Sandbox Escape and Security

Code execution sandboxes are a primary attack surface. A sufficiently capable agent (or a promptinjected payload) may attempt to escape the sandbox via kernel exploits, network exfiltration, or resource exhaustion. Defense-in-depth is essential: combine container isolation with seccomp profiles, read-only root filesystems, network egress filtering, and CPU/memory cgroups. Never run agent-generated code with host-level privileges.

20.3.2 Web Environments

Web environments present the agent with a browser and ask it to complete tasks on real or simulated websites. WebArena [267] provides a self-hosted testbed of four functional web applications--an e-commerce store, a social forum, a GitLab instance, and a CMS--plus a map service, totalling 812 long-horizon tasks. The agent interacts via a browser automation API; tasks require multi-step navigation, form filling, and information retrieval. Human performance is approximately 78%; state-of-the-art LLM agents achieve around 35-45%. VisualWebArena [354] extends WebArena with visually grounded tasks that require interpreting images on web pages. The observation is a screenshot paired with an accessibility tree; the agent must ground its actions in both modalities. Mind2Web [355] is a large-scale dataset of 2,000 tasks across 137 real websites, collected via human demonstrations. Unlike WebArena, Mind2Web focuses on generalization to unseen websites, making it a harder out-of-distribution test.

WebArena Task Example

Task: "Find the cheapest red dress under $50 on the e-commerce site and add it to the cart." Agent trajectory:

2. Apply color filter: red.

3. Sort by price ascending.

4. Identify the first item under $50.

5. Click "Add to Cart".

6. Verify cart contents.

The environment checks the final cart state against the ground truth item; reward is 1 if correct, 0 otherwise.

20.3.3 Computer Use Environments

Computer use environments give the agent control of a full desktop operating system, observed through screenshots and/or accessibility APIs. OSWorld [356] tests desktop automation across three operating systems (Ubuntu, Windows, macOS) with 369 tasks spanning productivity apps (LibreOffice, VS Code, Chrome, GIMP, etc.). The agent observes screenshots and acts via pyautogui-style mouse and keyboard commands. The human-agent gap is stark: annotators succeed on roughly 72% of tasks while the strongest LLM agent manages only ∼18%, underscoring the difficulty of pixel-level GUI control. WindowsAgentArena [357] focuses specifically on Windows 11, with 154 tasks across 19 applications. It emphasizes enterprise workflows: Excel formulas, PowerPoint editing, Outlook email management.

The Screenshot Bottleneck Computer use agents face a fundamental challenge: screenshots are high-dimensional (typically 1920 × 1080 × 3 pixels) but most of the information is irrelevant to the current action. Efficient agents learn to attend to small regions of the screen, use accessibility trees to identify interactive elements by name rather than pixel coordinate, and maintain a compact working memory of previously visited UI states.

20.3.4 Software Engineering Environments

Software engineering (SWE) environments ask the agent to solve real-world programming tasks: fixing bugs, implementing features, writing tests. SWE-bench [266] draws on 2,294 real pull requests from 12 widely-used Python projects (Django, Flask, scikit-learn, among others). Each instance pairs an issue description with a held-out test suite that passes only after the correct patch is applied. The agent must understand the repository structure, locate the relevant code, implement a fix, and verify it with the test suite. The SWEbench Verified subset (500 issues) has been human-validated for correctness and is the standard evaluation target. SWE-agent [232] is both a benchmark environment and an agent framework. It introduces the Agent-Computer Interface (ACI): a set of shell commands optimized for LLM agents (e.g., search_file, open, edit) that reduce the action space complexity compared to raw bash.
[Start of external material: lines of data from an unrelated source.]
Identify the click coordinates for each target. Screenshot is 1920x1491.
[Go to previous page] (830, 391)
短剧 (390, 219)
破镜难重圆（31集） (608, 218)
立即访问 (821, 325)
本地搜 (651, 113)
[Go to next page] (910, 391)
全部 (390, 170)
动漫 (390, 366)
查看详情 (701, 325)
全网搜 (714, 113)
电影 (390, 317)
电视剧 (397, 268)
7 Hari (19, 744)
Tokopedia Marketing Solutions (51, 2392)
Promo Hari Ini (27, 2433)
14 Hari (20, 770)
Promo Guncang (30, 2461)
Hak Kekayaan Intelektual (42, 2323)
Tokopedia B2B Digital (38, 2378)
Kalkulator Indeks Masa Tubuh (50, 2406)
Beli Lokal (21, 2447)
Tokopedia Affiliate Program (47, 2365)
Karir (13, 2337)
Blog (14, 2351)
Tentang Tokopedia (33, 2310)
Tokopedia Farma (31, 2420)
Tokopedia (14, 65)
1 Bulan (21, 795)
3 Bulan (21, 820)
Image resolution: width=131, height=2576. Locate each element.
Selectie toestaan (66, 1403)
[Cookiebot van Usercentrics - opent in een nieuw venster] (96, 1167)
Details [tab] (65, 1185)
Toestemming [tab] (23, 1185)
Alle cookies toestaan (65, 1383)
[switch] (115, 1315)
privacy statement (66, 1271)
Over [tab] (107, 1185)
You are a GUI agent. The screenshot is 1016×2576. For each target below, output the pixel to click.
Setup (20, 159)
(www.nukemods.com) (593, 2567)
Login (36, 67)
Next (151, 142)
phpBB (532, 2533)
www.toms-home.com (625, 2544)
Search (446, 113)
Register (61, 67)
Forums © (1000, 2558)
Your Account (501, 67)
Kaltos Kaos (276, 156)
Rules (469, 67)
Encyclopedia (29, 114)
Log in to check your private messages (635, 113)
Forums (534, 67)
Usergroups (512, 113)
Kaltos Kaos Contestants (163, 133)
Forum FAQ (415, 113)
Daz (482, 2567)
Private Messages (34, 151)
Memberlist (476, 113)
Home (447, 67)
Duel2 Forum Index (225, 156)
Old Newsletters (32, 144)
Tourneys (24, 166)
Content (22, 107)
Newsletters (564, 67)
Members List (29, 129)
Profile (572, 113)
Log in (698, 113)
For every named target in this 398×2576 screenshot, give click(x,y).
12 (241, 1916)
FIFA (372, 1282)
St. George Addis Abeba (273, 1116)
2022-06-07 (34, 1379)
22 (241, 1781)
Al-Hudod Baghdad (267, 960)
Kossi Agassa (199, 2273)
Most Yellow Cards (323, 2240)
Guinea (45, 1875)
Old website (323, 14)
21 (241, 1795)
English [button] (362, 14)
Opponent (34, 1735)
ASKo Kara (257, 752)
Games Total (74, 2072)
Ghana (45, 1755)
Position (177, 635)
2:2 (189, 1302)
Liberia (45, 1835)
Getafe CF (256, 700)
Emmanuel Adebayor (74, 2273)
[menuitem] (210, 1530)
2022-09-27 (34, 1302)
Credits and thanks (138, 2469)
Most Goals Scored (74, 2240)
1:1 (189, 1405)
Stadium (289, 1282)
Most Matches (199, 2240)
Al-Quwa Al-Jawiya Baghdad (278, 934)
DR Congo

SWE-bench Workflow Input: A GitHub issue description and the full repository at the commit where the issue was filed. Agent actions: find_file, view, edit, python -m pytest tests/. Reward: 1 if all target tests pass after the agent's patch; 0 otherwise. No partial credit.

Scientific research environments push agents toward autonomous knowledge generation: reading papers, forming hypotheses, designing experiments, and interpreting results. PaperQA2 [358] is a retrieval-augmented agent that answers scientific questions by searching a corpus of PDFs, extracting relevant passages, and synthesizing an answer with citations. It serves as both a tool and a benchmark for literature-grounded reasoning. AI Scientist [359] is an end-to-end research automation system: given a research direction, the agent generates hypotheses, writes and runs experiments, interprets results, and produces a draft paper. The environment includes a Python execution sandbox, a literature search API, and a LaTeX compiler. MLAgentBench [360] evaluates agents on machine learning engineering tasks: improving model accuracy on a given dataset within a compute budget. The agent can read data, write training scripts, run experiments, and iterate.

20.3.6 Game and Simulation Environments

Games provide rich, long-horizon environments with well-defined reward signals and no real-world consequences. NetHack [361] is a procedurally generated roguelike with an enormous state space, requiring long-term planning, inventory management, and adaptation to unexpected events. The NetHack Learning Environment (NLE) provides a Gym-compatible interface. Voyager / Minecraft [228] uses the Minecraft game engine as an open-ended environment. Voyager introduces a curriculum of progressively harder tasks (collect wood →craft tools →build shelter →explore the Nether) and a skill library that accumulates reusable code snippets across episodes. GAIA [362] poses 466 questions that demand chained tool use--web search, code execution, file parsing--graded into three difficulty levels by the number of reasoning steps involved. The benchmark starkly exposes the gap between human capability (∼92% accuracy) and current LLM agents (GPT-4 with plugins scored ∼15% at launch; later systems reach ∼30%).

20.3.7 Multi-Agent Environments

Multi-agent environments involve two or more LLM agents interacting with each other and/or a shared world.

• Negotiation: agents with private utility functions must reach a deal through dialogue. Classic environments include DealOrNoDeal [363] and CaSiNo [364].

• Debate: two agents argue opposing positions; a judge agent (or human) evaluates the quality of arguments. Used to elicit truthful reasoning via adversarial pressure.

• Collaborative task completion: agents with complementary capabilities (planner, executor, critic) must coordinate to complete a task neither could solve alone. Frameworks include AutoGen [338], CrewAI [341], and MetaGPT [365].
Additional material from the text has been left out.